Murray Deshawn "Duke" Mondy (born December 2, 1990) is an American professional basketball player. He played college basketball for the Oakland Golden Grizzlies where he led the National Collegiate Athletic Association (NCAA) Division I in steals per game during his junior season, averaging 3.03 steals per game.

High school career
Mondy attended Catholic Central High School in Grand Rapids, Michigan and was rated a two-star recruit by both Scout.com and Rivals.com. He received scholarship offers from Providence and Central Michigan.

College career
Mondy started his career at Providence before transferring to Oakland following his sophomore season. Mondy led the Big East Conference in steals his sophomore season and led The Summit League in steals his redshirt junior season. Oakland switched to the Horizon League prior to his senior season. If Mondy leads the Horizon League in steals, he will become the first player in NCAA history to lead three different conferences in steals.

Mondy majors in Integrative Studies at Oakland.

Freshman season
Mondy averaged 3.4 points, 2.0 rebounds and 1.2 assists per game as a true freshman at Providence. The team finished with a 12–19 record.

Sophomore season
During his last season at Providence, Mondy let the Big East in steals per game with 2.1. He averaged 7.7 points, 3.3 rebounds and 1.2 assists per game. He received the team's Marvin Barnes Defensive Player of the Year award.

Junior season
Mondy transferred to Oakland and was required to sit out a season due to NCAA transfer rules. He used his redshirt season during 2011–12 in order to have two years of eligibility remaining at Oakland.

During his redshirt junior season in 2012–13, Mondy led the NCAA Division I for steals per game, averaging 3.03. He also set the Oakland single season record with 100 steals.

Mondy was named The Summit League's Newcomer of the Year and All-League Second Team after leading the league in steals and assists per game (6.0). He was the conference Player of the Week on January 7, 2013 after averaging 14.5 points, 5.5 assists, 4.0 steals and 3.0 rebounds against Nebraska–Omaha and Alabama.

Senior season
Mondy and teammate Dante Williams were arrested the morning of November 14 on rape charges in Culver City, California. The Los Angeles County District Attorney declined to press charges due to a lack of evidence. Oakland conducted its own internal investigation and also determined that no crime was committed. The players were suspended for two games for violating curfew. Mondy missed three games total, against California, Gonzaga and Louisiana–Lafayette.

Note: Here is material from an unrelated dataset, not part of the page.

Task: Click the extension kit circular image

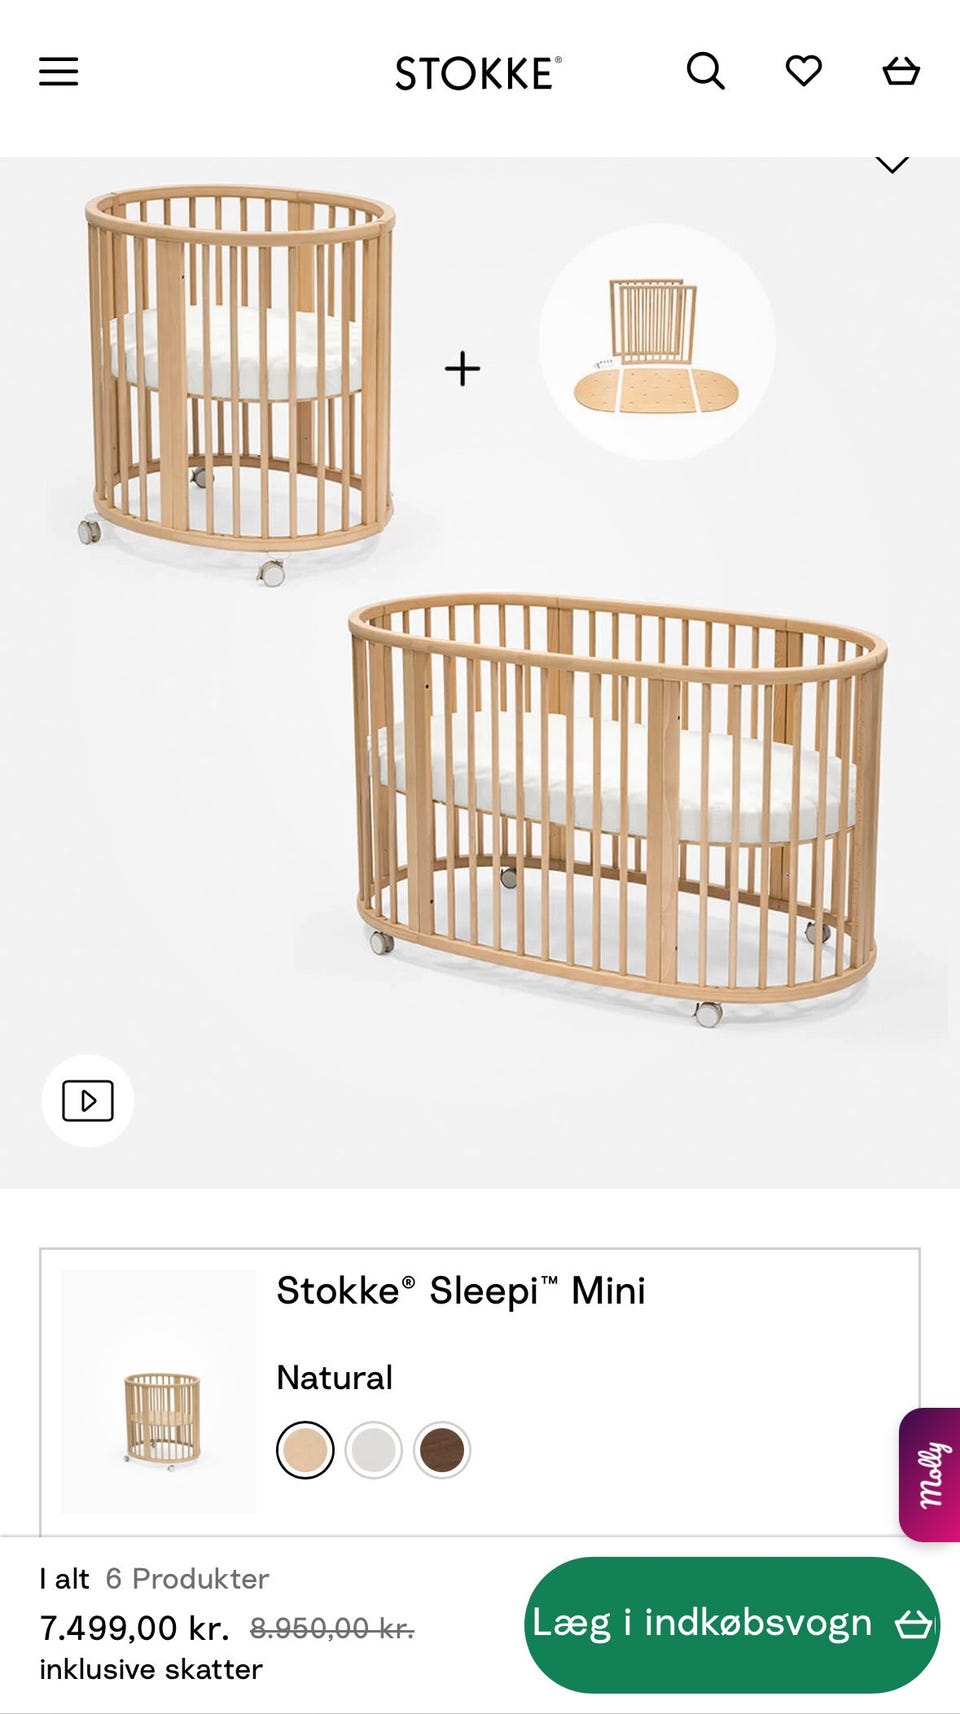Action: click(657, 343)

Mondy set a career high for steals in a game against Indiana team with seven. He matched that total in his next game against No. 5 Michigan State.

Mondy sprained the MCL in his knee December 22 against Robert Morris. He was expected to miss one to four weeks of games but only missed the team's next game against .

In the January 26, 2014, game against Illinois–Chicago, Mondy made a three-point field goal at the buzzer to give Oakland a 76–75 win. Mondy received the inbounds pass under his own basket with 4.4 seconds on the clock. He dribbled the length of the court before hitting the pull up shot. Officials reviewed video of the play for approximately five minutes to determine if his foot was on the three-point line before confirming the attempt was indeed a three-pointer.

Statistics

Bold italics indicates led NCAA Division I

Professional career

D-League
On November 1, 2014, Mondy was selected by the Rio Grande Valley Vipers in the fourth round the 2014 NBA Development League Draft. However, he was later waived by the Vipers on November 14 prior to the start of the regular season.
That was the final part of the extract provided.